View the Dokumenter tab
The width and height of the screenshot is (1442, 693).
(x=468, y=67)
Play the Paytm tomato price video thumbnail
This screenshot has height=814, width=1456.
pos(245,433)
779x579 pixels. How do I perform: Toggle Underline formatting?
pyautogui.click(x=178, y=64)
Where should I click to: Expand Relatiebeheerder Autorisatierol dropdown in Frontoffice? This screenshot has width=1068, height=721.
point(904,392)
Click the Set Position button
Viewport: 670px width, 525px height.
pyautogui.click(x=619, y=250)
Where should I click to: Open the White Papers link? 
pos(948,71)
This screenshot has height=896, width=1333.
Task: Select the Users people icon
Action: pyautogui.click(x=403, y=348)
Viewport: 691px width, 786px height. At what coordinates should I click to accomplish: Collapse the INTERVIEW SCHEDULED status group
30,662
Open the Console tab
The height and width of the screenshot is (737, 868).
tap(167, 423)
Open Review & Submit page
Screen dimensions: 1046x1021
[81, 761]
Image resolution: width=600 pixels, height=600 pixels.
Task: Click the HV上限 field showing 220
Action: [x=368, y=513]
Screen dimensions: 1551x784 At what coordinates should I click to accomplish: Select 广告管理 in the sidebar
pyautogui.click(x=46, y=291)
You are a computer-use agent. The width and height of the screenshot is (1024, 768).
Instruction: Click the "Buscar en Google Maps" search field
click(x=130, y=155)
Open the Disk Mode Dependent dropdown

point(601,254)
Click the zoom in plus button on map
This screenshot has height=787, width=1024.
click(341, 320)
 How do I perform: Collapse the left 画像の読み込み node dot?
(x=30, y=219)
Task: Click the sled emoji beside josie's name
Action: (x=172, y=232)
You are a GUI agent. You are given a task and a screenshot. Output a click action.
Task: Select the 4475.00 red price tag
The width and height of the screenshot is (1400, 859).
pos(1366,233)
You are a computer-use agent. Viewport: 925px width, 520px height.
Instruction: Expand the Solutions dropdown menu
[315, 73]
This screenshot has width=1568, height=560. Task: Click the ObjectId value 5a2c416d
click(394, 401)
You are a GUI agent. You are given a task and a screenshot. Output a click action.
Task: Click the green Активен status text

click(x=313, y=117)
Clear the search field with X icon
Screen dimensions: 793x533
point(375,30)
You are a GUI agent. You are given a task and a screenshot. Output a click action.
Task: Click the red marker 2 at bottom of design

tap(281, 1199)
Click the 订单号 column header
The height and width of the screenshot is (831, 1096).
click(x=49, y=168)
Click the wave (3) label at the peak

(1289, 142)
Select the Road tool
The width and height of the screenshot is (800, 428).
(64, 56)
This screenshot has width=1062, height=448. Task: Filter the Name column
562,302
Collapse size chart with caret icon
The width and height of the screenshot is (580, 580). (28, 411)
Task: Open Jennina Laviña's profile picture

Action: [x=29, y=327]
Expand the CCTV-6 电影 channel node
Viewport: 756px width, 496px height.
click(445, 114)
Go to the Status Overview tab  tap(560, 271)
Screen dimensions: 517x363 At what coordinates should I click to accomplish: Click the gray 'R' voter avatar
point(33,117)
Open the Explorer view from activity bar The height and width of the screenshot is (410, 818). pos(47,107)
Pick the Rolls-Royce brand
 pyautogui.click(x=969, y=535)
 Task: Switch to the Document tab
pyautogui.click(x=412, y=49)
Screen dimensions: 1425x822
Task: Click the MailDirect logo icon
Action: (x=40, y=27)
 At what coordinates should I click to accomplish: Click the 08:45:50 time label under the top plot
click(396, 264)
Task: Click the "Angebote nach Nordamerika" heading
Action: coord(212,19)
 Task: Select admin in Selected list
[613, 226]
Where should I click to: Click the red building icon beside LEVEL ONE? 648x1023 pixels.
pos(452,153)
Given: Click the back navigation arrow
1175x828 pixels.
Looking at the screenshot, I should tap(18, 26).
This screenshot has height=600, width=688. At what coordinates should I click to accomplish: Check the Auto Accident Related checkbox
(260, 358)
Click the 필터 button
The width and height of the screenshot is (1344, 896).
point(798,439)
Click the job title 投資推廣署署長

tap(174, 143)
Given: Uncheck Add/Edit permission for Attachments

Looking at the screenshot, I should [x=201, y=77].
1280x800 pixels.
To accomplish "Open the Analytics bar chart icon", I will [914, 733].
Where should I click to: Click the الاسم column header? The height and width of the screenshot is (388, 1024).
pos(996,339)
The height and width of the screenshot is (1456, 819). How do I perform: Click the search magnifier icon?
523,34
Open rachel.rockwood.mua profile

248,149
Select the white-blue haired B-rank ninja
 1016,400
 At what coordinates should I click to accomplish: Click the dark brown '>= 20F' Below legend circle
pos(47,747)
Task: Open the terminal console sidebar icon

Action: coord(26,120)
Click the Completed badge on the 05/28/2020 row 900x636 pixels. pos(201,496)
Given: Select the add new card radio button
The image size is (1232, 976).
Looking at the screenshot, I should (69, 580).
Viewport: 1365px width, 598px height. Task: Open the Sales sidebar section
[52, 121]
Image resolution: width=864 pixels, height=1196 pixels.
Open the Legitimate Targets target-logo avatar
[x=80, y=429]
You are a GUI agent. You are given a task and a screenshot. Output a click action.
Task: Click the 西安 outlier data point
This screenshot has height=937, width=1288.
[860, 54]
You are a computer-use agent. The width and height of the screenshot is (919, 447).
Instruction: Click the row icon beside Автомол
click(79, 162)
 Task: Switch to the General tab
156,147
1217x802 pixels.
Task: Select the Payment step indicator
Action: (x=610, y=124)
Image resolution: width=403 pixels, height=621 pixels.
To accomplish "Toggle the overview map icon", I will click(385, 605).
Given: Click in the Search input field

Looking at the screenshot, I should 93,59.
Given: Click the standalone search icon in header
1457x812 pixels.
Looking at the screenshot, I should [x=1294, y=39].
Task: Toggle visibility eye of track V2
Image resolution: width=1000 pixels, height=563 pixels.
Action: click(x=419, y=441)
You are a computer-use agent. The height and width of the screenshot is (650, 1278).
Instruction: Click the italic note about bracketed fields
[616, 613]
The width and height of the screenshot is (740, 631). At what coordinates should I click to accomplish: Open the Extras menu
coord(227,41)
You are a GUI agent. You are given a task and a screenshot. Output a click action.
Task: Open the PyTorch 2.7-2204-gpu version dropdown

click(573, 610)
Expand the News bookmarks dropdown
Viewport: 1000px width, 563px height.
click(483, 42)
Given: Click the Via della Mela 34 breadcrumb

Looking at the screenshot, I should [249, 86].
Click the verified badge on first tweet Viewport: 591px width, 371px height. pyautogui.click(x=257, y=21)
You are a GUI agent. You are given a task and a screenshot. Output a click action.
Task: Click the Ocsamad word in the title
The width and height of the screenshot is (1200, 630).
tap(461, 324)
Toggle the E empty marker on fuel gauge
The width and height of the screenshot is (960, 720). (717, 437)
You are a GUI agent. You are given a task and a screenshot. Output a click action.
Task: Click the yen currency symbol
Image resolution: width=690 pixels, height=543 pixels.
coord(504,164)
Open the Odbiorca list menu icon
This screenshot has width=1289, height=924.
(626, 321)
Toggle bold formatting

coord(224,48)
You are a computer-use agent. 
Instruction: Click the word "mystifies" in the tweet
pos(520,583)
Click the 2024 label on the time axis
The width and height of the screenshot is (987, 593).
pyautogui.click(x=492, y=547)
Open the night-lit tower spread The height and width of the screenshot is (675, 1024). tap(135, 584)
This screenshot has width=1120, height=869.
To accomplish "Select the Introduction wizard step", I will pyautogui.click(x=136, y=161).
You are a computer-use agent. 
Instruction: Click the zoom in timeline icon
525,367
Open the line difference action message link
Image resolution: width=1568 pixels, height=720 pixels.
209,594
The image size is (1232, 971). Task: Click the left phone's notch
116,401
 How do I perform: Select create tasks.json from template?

[The problem] Print the data in full. Match it exactly.

[Solution]
View the Dokumenter tab
The width and height of the screenshot is (1442, 693).
(x=468, y=67)
Play the Paytm tomato price video thumbnail
This screenshot has height=814, width=1456.
pos(245,433)
779x579 pixels. How do I perform: Toggle Underline formatting?
pyautogui.click(x=178, y=64)
Where should I click to: Expand Relatiebeheerder Autorisatierol dropdown in Frontoffice? This screenshot has width=1068, height=721.
point(904,392)
Click the Set Position button
Viewport: 670px width, 525px height.
pyautogui.click(x=619, y=250)
Where should I click to: Open the White Papers link? 
pos(948,71)
This screenshot has height=896, width=1333.
Task: Select the Users people icon
Action: pyautogui.click(x=403, y=348)
Viewport: 691px width, 786px height. At what coordinates should I click to accomplish: Collapse the INTERVIEW SCHEDULED status group
30,662
Open the Console tab
The height and width of the screenshot is (737, 868).
tap(167, 423)
Open Review & Submit page
Screen dimensions: 1046x1021
[81, 761]
Image resolution: width=600 pixels, height=600 pixels.
Task: Click the HV上限 field showing 220
Action: [x=368, y=513]
Screen dimensions: 1551x784 At what coordinates should I click to accomplish: Select 广告管理 in the sidebar
pyautogui.click(x=46, y=291)
You are a computer-use agent. The width and height of the screenshot is (1024, 768).
Instruction: Click the "Buscar en Google Maps" search field
click(x=130, y=155)
Open the Disk Mode Dependent dropdown

point(601,254)
Click the zoom in plus button on map
This screenshot has height=787, width=1024.
click(341, 320)
 How do I perform: Collapse the left 画像の読み込み node dot?
(x=30, y=219)
Task: Click the sled emoji beside josie's name
Action: (x=172, y=232)
You are a GUI agent. You are given a task and a screenshot. Output a click action.
Task: Select the 4475.00 red price tag
The width and height of the screenshot is (1400, 859).
pos(1366,233)
You are a computer-use agent. Viewport: 925px width, 520px height.
Instruction: Expand the Solutions dropdown menu
[315, 73]
This screenshot has width=1568, height=560. Task: Click the ObjectId value 5a2c416d
click(394, 401)
You are a GUI agent. You are given a task and a screenshot. Output a click action.
Task: Click the green Активен status text

click(x=313, y=117)
Clear the search field with X icon
Screen dimensions: 793x533
point(375,30)
You are a GUI agent. You are given a task and a screenshot. Output a click action.
Task: Click the red marker 2 at bottom of design

tap(281, 1199)
Click the 订单号 column header
The height and width of the screenshot is (831, 1096).
click(x=49, y=168)
Click the wave (3) label at the peak

(1289, 142)
Select the Road tool
The width and height of the screenshot is (800, 428).
(64, 56)
This screenshot has width=1062, height=448. Task: Filter the Name column
562,302
Collapse size chart with caret icon
The width and height of the screenshot is (580, 580). (28, 411)
Task: Open Jennina Laviña's profile picture

Action: [x=29, y=327]
Expand the CCTV-6 电影 channel node
Viewport: 756px width, 496px height.
click(445, 114)
Go to the Status Overview tab  tap(560, 271)
Screen dimensions: 517x363 At what coordinates should I click to accomplish: Click the gray 'R' voter avatar
point(33,117)
Open the Explorer view from activity bar The height and width of the screenshot is (410, 818). pos(47,107)
Pick the Rolls-Royce brand
 pyautogui.click(x=969, y=535)
 Task: Switch to the Document tab
pyautogui.click(x=412, y=49)
Screen dimensions: 1425x822
Task: Click the MailDirect logo icon
Action: (x=40, y=27)
 At what coordinates should I click to accomplish: Click the 08:45:50 time label under the top plot
click(396, 264)
Task: Click the "Angebote nach Nordamerika" heading
Action: coord(212,19)
 Task: Select admin in Selected list
[613, 226]
Where should I click to: Click the red building icon beside LEVEL ONE? 648x1023 pixels.
pos(452,153)
Given: Click the back navigation arrow
1175x828 pixels.
Looking at the screenshot, I should tap(18, 26).
This screenshot has height=600, width=688. At what coordinates should I click to accomplish: Check the Auto Accident Related checkbox
(260, 358)
Click the 필터 button
The width and height of the screenshot is (1344, 896).
point(798,439)
Click the job title 投資推廣署署長

tap(174, 143)
Given: Uncheck Add/Edit permission for Attachments

Looking at the screenshot, I should [x=201, y=77].
1280x800 pixels.
To accomplish "Open the Analytics bar chart icon", I will [914, 733].
Where should I click to: Click the الاسم column header? The height and width of the screenshot is (388, 1024).
pos(996,339)
The height and width of the screenshot is (1456, 819). How do I perform: Click the search magnifier icon?
523,34
Open rachel.rockwood.mua profile

248,149
Select the white-blue haired B-rank ninja
 1016,400
 At what coordinates should I click to accomplish: Click the dark brown '>= 20F' Below legend circle
pos(47,747)
Task: Open the terminal console sidebar icon

Action: coord(26,120)
Click the Completed badge on the 05/28/2020 row 900x636 pixels. pos(201,496)
Given: Select the add new card radio button
The image size is (1232, 976).
Looking at the screenshot, I should (69, 580).
Viewport: 1365px width, 598px height. Task: Open the Sales sidebar section
[52, 121]
Image resolution: width=864 pixels, height=1196 pixels.
Open the Legitimate Targets target-logo avatar
[x=80, y=429]
You are a GUI agent. You are given a task and a screenshot. Output a click action.
Task: Click the 西安 outlier data point
This screenshot has height=937, width=1288.
[860, 54]
You are a computer-use agent. The width and height of the screenshot is (919, 447).
Instruction: Click the row icon beside Автомол
click(79, 162)
 Task: Switch to the General tab
156,147
1217x802 pixels.
Task: Select the Payment step indicator
Action: (x=610, y=124)
Image resolution: width=403 pixels, height=621 pixels.
To accomplish "Toggle the overview map icon", I will click(385, 605).
Given: Click in the Search input field

Looking at the screenshot, I should 93,59.
Given: Click the standalone search icon in header
1457x812 pixels.
Looking at the screenshot, I should [x=1294, y=39].
Task: Toggle visibility eye of track V2
Image resolution: width=1000 pixels, height=563 pixels.
Action: click(x=419, y=441)
You are a computer-use agent. The height and width of the screenshot is (650, 1278).
Instruction: Click the italic note about bracketed fields
[616, 613]
The width and height of the screenshot is (740, 631). At what coordinates should I click to accomplish: Open the Extras menu
coord(227,41)
You are a GUI agent. You are given a task and a screenshot. Output a click action.
Task: Open the PyTorch 2.7-2204-gpu version dropdown

click(573, 610)
Expand the News bookmarks dropdown
Viewport: 1000px width, 563px height.
click(483, 42)
Given: Click the Via della Mela 34 breadcrumb

Looking at the screenshot, I should [249, 86].
Click the verified badge on first tweet Viewport: 591px width, 371px height. pyautogui.click(x=257, y=21)
You are a GUI agent. You are given a task and a screenshot. Output a click action.
Task: Click the Ocsamad word in the title
The width and height of the screenshot is (1200, 630).
tap(461, 324)
Toggle the E empty marker on fuel gauge
The width and height of the screenshot is (960, 720). (717, 437)
You are a GUI agent. You are given a task and a screenshot. Output a click action.
Task: Click the yen currency symbol
Image resolution: width=690 pixels, height=543 pixels.
coord(504,164)
Open the Odbiorca list menu icon
This screenshot has width=1289, height=924.
(626, 321)
Toggle bold formatting

coord(224,48)
You are a computer-use agent. 
Instruction: Click the word "mystifies" in the tweet
pos(520,583)
Click the 2024 label on the time axis
The width and height of the screenshot is (987, 593).
pyautogui.click(x=492, y=547)
Open the night-lit tower spread The height and width of the screenshot is (675, 1024). tap(135, 584)
This screenshot has width=1120, height=869.
To accomplish "Select the Introduction wizard step", I will pyautogui.click(x=136, y=161).
You are a computer-use agent. 
Instruction: Click the zoom in timeline icon
525,367
Open the line difference action message link
Image resolution: width=1568 pixels, height=720 pixels.
209,594
The image size is (1232, 971). Task: Click the left phone's notch
116,401
 How do I perform: Select create tasks.json from template?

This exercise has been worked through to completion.